Часов в двенадцать шальной снаряд угодил в стеклянный фонарь над лестницей нашего дома. В квартире все задрожало, струны пианино бархатно зарокотали. Что-то зазвенело, как чайные ложки в полоскательнице. Неведомая сила отворила двери, и ветер скользнул по всей квартире.

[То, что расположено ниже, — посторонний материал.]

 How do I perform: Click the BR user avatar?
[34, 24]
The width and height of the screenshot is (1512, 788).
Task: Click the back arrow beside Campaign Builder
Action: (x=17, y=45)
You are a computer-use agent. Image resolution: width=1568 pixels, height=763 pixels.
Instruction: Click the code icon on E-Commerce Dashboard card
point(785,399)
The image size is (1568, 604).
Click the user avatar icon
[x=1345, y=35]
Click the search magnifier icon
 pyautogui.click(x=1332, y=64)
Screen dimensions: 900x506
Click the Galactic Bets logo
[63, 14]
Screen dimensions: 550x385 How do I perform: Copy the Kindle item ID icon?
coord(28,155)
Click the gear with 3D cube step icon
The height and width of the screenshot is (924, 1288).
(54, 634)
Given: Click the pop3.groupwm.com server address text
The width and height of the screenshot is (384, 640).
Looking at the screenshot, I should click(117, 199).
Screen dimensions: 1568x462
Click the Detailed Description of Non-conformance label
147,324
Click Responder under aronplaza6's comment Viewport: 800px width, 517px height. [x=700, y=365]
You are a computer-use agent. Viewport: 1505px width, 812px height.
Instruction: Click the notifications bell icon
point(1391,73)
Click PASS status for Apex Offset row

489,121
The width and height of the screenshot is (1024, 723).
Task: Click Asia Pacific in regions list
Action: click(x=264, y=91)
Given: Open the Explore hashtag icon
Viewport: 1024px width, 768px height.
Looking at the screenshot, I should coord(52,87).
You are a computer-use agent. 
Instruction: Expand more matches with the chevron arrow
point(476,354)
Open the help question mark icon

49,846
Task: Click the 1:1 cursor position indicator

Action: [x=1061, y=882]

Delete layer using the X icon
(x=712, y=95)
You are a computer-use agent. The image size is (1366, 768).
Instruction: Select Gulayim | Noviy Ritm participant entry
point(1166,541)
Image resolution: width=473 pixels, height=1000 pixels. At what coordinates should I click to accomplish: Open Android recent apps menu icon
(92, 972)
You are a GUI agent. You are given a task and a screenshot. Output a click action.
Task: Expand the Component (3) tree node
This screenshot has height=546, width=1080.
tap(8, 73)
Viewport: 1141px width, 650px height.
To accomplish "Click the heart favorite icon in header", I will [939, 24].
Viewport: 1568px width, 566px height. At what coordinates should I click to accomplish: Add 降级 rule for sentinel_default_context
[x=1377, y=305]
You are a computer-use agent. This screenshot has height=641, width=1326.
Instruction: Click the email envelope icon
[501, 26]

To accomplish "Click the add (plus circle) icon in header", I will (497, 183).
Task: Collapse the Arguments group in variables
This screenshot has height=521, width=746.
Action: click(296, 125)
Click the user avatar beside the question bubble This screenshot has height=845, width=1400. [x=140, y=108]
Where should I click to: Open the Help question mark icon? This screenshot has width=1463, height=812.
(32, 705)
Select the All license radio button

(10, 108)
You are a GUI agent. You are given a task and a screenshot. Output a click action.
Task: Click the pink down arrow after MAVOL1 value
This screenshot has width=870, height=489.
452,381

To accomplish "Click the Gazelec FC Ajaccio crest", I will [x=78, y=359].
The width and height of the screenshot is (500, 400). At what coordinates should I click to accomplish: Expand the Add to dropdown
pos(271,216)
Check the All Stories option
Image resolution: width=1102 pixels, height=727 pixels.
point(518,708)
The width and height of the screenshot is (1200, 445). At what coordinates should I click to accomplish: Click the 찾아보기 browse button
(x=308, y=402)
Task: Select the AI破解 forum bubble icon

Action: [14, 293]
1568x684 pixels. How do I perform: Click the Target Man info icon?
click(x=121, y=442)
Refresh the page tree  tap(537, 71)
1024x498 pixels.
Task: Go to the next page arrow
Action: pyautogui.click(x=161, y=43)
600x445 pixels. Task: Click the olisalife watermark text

Отец без пиджака и в шлепанцах вбежал к нам с Феней и крикнул:
— Одевайтесь, побыстрее!
Я кое-как оделся. Феня сердилась, что не дают порядочным людям ни хвилинки покою.
Мы перешли во второй этаж, в квартиру юрисконсульта конторы страхового общества «Россия». Вся лестница была усыпана стеклом.
Юрисконсульт — толстый, румяный, с седым бобриком — всех встречал в передней, в халате, и как-то особенно улыбался и кланялся.
— Ваш сынок здоров? — спросил он отца.
— Да, он просто блудный сын…
Меня уложили в кабинете в двух глубоких мягких креслах. «Пусть ребенок спит». Мужская половина общества, чтобы скоротать время, села за преферанс при свечах. Игра долго не начиналась, все тревожно разговаривали.
— Ну что можно утверждать определенное? — гудел хозяин. — Вы читали «Боги жаждут» господина Франса? Мне попался оригинал, не знаю, есть ли перевод. Весьма проницательное сочинение о жестокости революционного режима. Даже господ художников, когда они становятся судьями, одолевает жестокость, а что же вы хотите от нашего времени и от наших одичавших за войну людей? Боги жаждут крови!
— Как вы выплачиваете страховку, когда половина России сгорела, а другая вот-вот сгорит? — спросил кто-то из гостей.
— Никак, — любезно пояснил хозяин. — В случае общественных бедствий страховка никогда не выплачивалась. Мы бездействуем, как и большинство управлений страны. Чиновникам нечего делать. На службе я читаю романы.